Coletivo Matrero lança EP Trecho – ouça e confira faixa a faixa

A Matrero, misto de coletivo e não-selo, começou a chamar atenção em 2012 com o álbum do Síntese, então duo de São José dos Campos (cidade onde o selo também é sediado). O duplo Sem Cortesia foi considerado pela Soma o terceiro melhor disco do ano, e frequentou outras listas importantes especializadas em rap. Para começar 2013 a turma lançou um EP/ coletânea, com tracks de artistas associados ao coletivo, incluindo Moita, Marginal, Distúrbio Verbal e, claro, Síntese.

Com o mesmo senso de baixa fidelidade e urgência que marcou o trabalho do Síntese, a coleta Trecho marca um possível “som do Vale do Paraíba” – bases secas, rimas rápidas e cheias de sotaque local, samples curtos de MPB, reggae e Tom Waits, referências sociais e religiosas, ligadas por um senso único de espiritualidade.
--------
* [TAREFA PROPOSTA A]: No texto sobre o EP Trecho, que colocação a Soma deu ao disco Sem Cortesia?

* [LINHAS PARA PROCESSAR]:
--------
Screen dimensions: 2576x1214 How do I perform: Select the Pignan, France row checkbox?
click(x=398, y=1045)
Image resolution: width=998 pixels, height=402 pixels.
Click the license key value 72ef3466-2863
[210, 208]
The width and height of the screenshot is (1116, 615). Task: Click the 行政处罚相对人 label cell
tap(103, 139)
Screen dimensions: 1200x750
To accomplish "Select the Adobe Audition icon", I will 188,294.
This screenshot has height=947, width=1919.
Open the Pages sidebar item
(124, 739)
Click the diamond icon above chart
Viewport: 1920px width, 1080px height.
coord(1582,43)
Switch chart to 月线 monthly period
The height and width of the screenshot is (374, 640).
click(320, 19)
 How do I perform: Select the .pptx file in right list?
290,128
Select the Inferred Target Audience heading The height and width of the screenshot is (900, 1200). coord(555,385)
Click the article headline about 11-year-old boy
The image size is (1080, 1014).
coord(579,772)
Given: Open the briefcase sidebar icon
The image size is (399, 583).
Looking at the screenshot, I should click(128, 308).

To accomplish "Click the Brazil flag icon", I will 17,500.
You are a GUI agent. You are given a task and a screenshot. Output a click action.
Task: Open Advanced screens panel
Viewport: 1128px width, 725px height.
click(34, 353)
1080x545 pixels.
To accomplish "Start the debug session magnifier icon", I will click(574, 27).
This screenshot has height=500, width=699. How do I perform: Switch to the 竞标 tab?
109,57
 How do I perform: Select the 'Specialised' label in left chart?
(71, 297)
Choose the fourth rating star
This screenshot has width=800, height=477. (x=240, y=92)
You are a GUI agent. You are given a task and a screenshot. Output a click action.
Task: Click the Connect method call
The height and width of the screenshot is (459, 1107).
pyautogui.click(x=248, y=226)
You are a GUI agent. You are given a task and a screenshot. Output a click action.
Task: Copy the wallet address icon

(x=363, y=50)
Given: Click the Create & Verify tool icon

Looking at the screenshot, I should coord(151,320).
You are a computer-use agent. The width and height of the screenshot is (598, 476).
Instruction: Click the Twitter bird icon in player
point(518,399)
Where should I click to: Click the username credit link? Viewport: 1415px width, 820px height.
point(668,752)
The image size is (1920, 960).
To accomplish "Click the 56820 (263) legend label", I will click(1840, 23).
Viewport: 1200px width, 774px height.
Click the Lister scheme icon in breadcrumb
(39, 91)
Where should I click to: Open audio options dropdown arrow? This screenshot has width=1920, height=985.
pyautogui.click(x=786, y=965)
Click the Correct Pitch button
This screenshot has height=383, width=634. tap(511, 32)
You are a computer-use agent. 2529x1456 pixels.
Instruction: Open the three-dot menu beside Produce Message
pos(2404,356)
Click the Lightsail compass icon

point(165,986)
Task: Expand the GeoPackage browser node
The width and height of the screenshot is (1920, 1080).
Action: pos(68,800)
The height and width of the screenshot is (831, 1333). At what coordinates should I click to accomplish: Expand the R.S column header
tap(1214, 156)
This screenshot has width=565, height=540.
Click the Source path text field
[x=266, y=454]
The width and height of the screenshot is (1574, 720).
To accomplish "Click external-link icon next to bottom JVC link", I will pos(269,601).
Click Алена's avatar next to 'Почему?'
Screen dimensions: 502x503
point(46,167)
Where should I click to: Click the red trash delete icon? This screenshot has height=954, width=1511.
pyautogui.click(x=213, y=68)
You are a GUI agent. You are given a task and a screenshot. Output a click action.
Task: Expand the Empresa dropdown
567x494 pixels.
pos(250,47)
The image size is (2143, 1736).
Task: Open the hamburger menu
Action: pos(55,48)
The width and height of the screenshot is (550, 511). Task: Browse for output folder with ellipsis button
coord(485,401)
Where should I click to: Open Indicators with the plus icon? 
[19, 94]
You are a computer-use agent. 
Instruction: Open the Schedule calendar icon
--------
* [TAREFA PROPOSTA B]: Devolva sem nenhuma alteração a parte das linhas acima que começa na primeira delas e termina na linha que contém "This screenshot has width=800, height=477.", com as duas pontas incluídas.

* [RESPOSTA DA TAREFA A]: Terceiro melhor disco do ano.

* [RESPOSTA DA TAREFA B]:
Screen dimensions: 2576x1214 How do I perform: Select the Pignan, France row checkbox?
click(x=398, y=1045)
Image resolution: width=998 pixels, height=402 pixels.
Click the license key value 72ef3466-2863
[210, 208]
The width and height of the screenshot is (1116, 615). Task: Click the 行政处罚相对人 label cell
tap(103, 139)
Screen dimensions: 1200x750
To accomplish "Select the Adobe Audition icon", I will 188,294.
This screenshot has height=947, width=1919.
Open the Pages sidebar item
(124, 739)
Click the diamond icon above chart
Viewport: 1920px width, 1080px height.
coord(1582,43)
Switch chart to 月线 monthly period
The height and width of the screenshot is (374, 640).
click(320, 19)
 How do I perform: Select the .pptx file in right list?
290,128
Select the Inferred Target Audience heading The height and width of the screenshot is (900, 1200). coord(555,385)
Click the article headline about 11-year-old boy
The image size is (1080, 1014).
coord(579,772)
Given: Open the briefcase sidebar icon
The image size is (399, 583).
Looking at the screenshot, I should click(128, 308).

To accomplish "Click the Brazil flag icon", I will 17,500.
You are a GUI agent. You are given a task and a screenshot. Output a click action.
Task: Open Advanced screens panel
Viewport: 1128px width, 725px height.
click(34, 353)
1080x545 pixels.
To accomplish "Start the debug session magnifier icon", I will click(574, 27).
This screenshot has height=500, width=699. How do I perform: Switch to the 竞标 tab?
109,57
 How do I perform: Select the 'Specialised' label in left chart?
(71, 297)
Choose the fourth rating star
This screenshot has width=800, height=477. (x=240, y=92)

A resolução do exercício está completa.